To that end, big hopes are pinned on AI-fueled software capable of identifying correct codes and suggesting them for experts to review. Currently, such intelligent systems make coding faster, however, they can’t fully replace humans and automate the entire process.
Need for mapping between codes
Each code in healthcare does its own job: SNOMED enables physicians to draw a detailed clinical picture of a patient treated, ICD-10 briefly describes diagnoses, CPT summarizes services.
That said, there are situations when translation from one code system to another is needed. For example, as we mentioned before, SNOMED can’t be used for billing purposes and must be translated to ICD-10-CT.
Standard development organizations try different options to address mapping challenges. Say, SNOMED CT runs Mapping Project Group that is working on automated methods of linking two terminologies.
Lack of compatibility between old and new standards
To comply with existing interoperability rules, hospitals must ensure the availability of content defined by USCDI through FHIR-based APIs. But let’s face the truth: Most EHR systems were built with a view to old standards. Some of them can do no more than importing and exporting HL7 v2 messages. Others mainly rely on C-CDA documents.
Neither v2 nor C-CDA fits into granular USCDI data elements or FHIR basic exchangeable data blocks — resources.
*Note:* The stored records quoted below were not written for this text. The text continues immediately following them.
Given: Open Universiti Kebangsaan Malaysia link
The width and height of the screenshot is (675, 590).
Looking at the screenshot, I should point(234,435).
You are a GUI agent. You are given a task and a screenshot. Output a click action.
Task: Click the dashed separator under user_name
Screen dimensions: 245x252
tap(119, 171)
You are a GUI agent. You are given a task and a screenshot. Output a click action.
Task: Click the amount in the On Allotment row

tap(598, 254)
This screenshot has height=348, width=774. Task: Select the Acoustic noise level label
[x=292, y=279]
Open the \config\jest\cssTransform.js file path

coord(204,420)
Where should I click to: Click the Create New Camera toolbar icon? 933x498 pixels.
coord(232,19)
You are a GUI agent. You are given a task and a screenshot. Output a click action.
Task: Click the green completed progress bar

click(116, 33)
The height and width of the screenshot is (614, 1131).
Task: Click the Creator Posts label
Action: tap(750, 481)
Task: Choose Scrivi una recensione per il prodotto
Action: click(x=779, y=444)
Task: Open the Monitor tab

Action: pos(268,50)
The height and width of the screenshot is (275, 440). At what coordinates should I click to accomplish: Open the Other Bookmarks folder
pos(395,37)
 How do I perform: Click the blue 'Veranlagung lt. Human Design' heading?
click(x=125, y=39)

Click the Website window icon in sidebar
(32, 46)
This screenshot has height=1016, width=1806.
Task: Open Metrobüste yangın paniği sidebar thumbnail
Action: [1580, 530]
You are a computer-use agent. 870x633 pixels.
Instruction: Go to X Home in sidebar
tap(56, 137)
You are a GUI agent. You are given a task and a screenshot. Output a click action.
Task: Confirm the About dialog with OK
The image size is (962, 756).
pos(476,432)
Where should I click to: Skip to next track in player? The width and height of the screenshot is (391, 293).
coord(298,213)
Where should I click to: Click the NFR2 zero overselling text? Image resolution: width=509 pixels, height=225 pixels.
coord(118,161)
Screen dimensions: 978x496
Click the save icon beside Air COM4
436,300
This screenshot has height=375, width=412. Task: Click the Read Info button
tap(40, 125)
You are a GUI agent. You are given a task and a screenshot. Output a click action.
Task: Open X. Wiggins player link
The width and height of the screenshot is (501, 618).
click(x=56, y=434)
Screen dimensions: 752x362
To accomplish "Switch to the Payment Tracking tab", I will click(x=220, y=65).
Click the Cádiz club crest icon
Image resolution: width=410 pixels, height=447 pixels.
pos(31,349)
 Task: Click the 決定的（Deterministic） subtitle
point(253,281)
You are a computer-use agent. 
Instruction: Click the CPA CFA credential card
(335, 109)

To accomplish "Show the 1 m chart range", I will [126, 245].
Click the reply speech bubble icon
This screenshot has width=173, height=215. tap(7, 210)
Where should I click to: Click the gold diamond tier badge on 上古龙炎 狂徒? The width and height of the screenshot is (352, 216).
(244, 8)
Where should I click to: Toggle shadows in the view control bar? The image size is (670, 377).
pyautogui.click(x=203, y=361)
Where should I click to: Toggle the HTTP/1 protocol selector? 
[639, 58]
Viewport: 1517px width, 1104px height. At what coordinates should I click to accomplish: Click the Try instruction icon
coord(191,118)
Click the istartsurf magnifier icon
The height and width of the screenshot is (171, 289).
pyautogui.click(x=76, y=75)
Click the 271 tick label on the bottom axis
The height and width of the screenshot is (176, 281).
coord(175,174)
So, hospitals need additional digital tools and human resources to extract data from older formats and convert them into FHIR and USCDI compatible elements. There are several initiatives to address this problem like the C-CDA on FHIR implementation guide or v2-to-FHIR project.
No two-way communication between patients and EHRs
FHIR standard allows patients to get health data via apps of their choice. However, this is a one-way street as EHRs grant read-only access to their systems. A person can request information but have no means to control and change it through the app.
Many industry experts argue that the lack of two-way communication between medical apps and EHR systems is the next biggest challenge for healthcare. And sooner or later, it will require creating new data standards.
How can stakeholders impact the situation and contribute to better communication between all parties? The answer is to actively participate in standard development processes, submit feedback, and share their ideas with the standards community.
Thanks for providing this highly informative and exhaustive review of health-data standards.
What are the standards that define the various forms that are used for data collection in healthcare? Any time you visit a doctor or a lab or any time you have to interact with an insurance company, you have to fill out forms. Are there any standards that dictate the definition of the forms, that lists the questions to be asked and codifies the responses from the patients?